By TAY TIAN YAN
Translated by DOMINIC LOH
Sin Chew Daily
Seen from the TV screen, this old man couldn't have been more common looking.
Putting it in a crude manner, he looks desolate and desperate.
The old man's name is Sultan Jamalul Kiram III, but whichever way I look at him, he just doesn't look like a noble sultan that we know.
He is dressed like anyone else in the street, often a so-so T-shirt and a pair of outfashioned sunglasses probably meant to conceal his defective right eye. The right corner of his mouth is slightly distorted, probably due to an old stroke.
And sure enough when he starts talking, he stammers.
When he appears on TV, the surrounding looks pretty crowded, a telltale sign he could be living in a very cramped environment, too cramped for the camera crew to capture a decent angle.
He simply looks down and out!
But this old man has instructed some 200 of his "army" to encroach on other people's territory. It is said that another 10,000 of his supporters are ready to cross into Sabah to join the gunmen's excursion.
He has turned the whole Malaysia and the Philippines upside down. To make things worse, eight Malaysians have perished because of his foolhardy plan.
He seems to enjoy the highest status among the nine self-proclaimed heirs to the Sulu Sultanate, thanks to the recognition from Manila.
He spends most of his time in Manila, from where he passes down his orders, far from what he claims his Sulu territory.
He ordered his brother to go into Sabah in an apparently impossible suicidal mission.
The Malaysian government put up with him for quite some time, trying to get his people to surrender through amiable talks. Manila, in the meantime, has wanted him to come to terms with the reality and has dispatched a warship to bring his people home.

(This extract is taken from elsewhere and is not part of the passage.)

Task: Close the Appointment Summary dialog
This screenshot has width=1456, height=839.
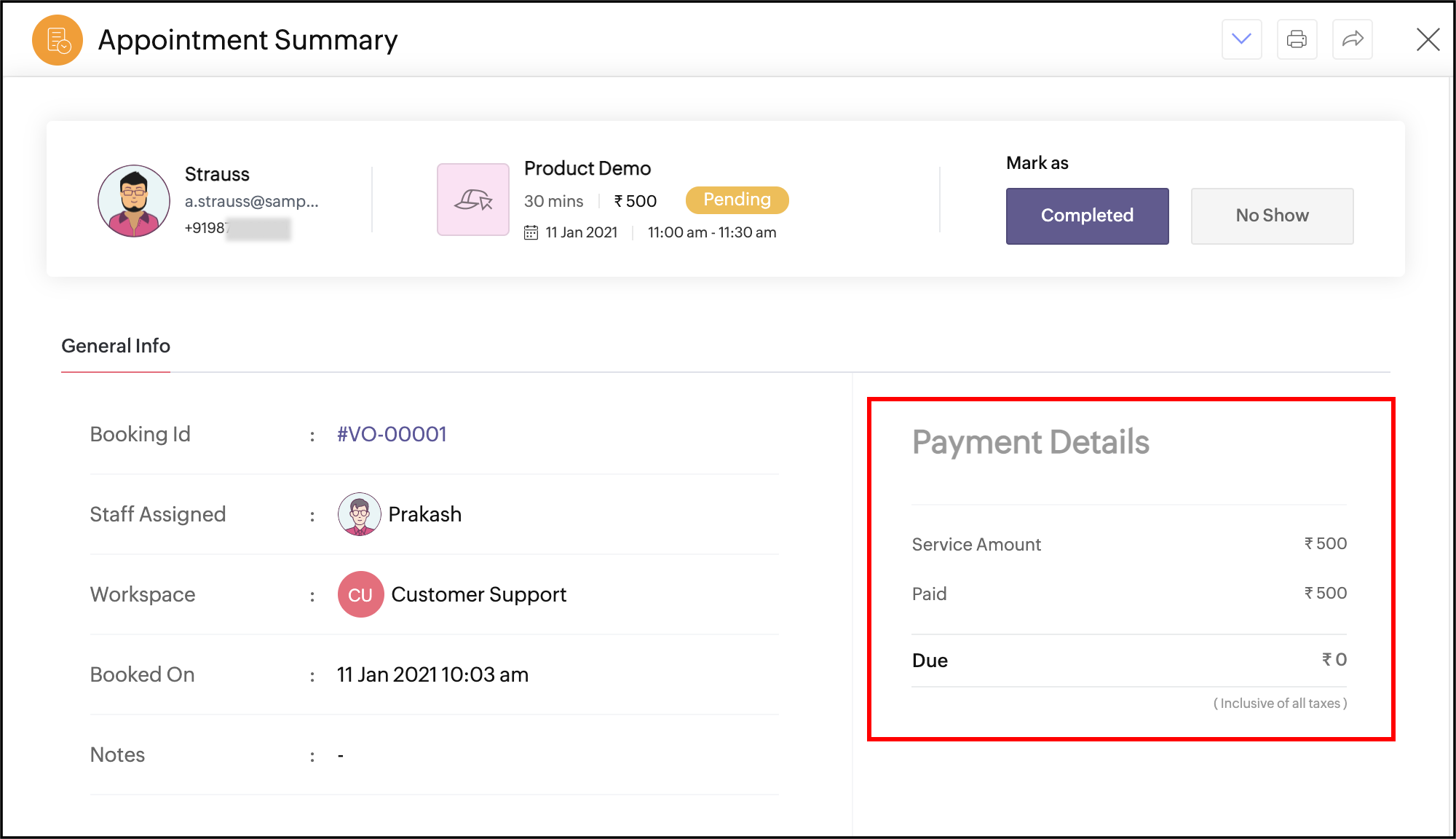Action: (1428, 39)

But the old man stayed recalcitrant and at times almost cold-blooded, ordering his followers to fight till the last drop of blood.
He would rather see his followers perish because of his hopeless crusade to advance his sovereignty claims without realising that the Sulu Sultanate was already wiped out after the Spaniards landed on the archipelago.

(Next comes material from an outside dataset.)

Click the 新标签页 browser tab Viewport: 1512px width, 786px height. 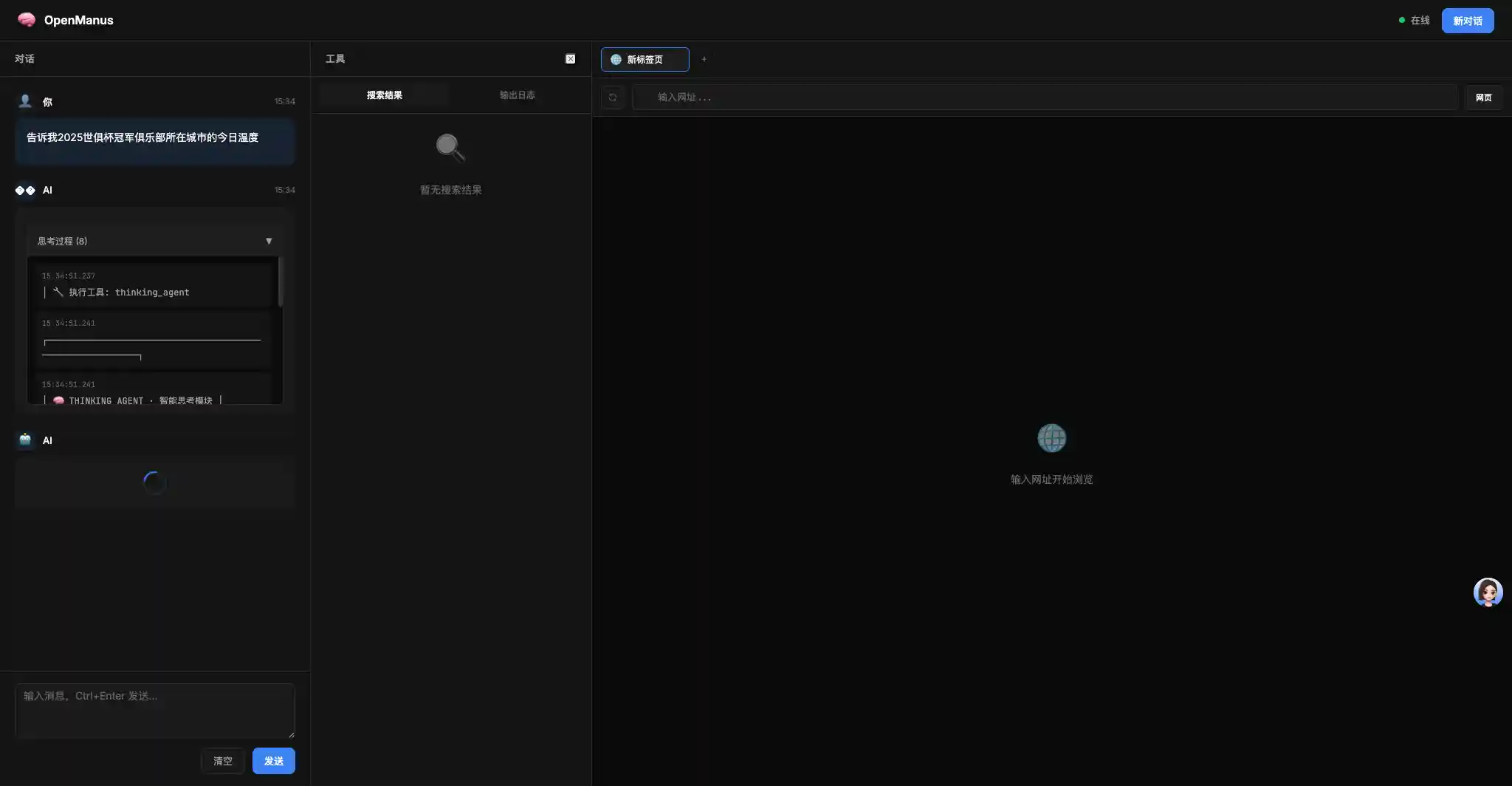tap(645, 59)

His ancestors leased Sabah to the British North Borneo Company for quite a lucrative sum of money back in those years, although the RM5,000 annual rent he pockets today is hardly enough to maintain his humble residence in Manila.
All that he owns today is nothing more than that cramped house in the Philippine capital, and the sovereignty he claims is nothing more than empty talks uttered out of his mouth.
Weirdly, his "sultan" stature and territorial illusions have succeeded in inspiring a group of fans willing to kill or be killed at his instructions.
His more realistic objective could have been wrestling some power from Malacanang Palace prior to the establishment of Bangsamoro autonomous region.
Take a second look at his face, and you will discover that he is not merely a desperate old man living on the fantasies of his past kingdom, he is also a selfish, atrocious and blood-thirsty tyrant.
Some international legal scholar has proposed that the Malaysian government get the old man extradited and charged for waging a war and abetted murders.
The proposal makes sense, but the highly intricate political ecosystem in Manila and the passionate emotions of the Suluks mean he will likely escape legal apprehension in the end.
Hopefully he has learned a lesson from this self-destructive mission.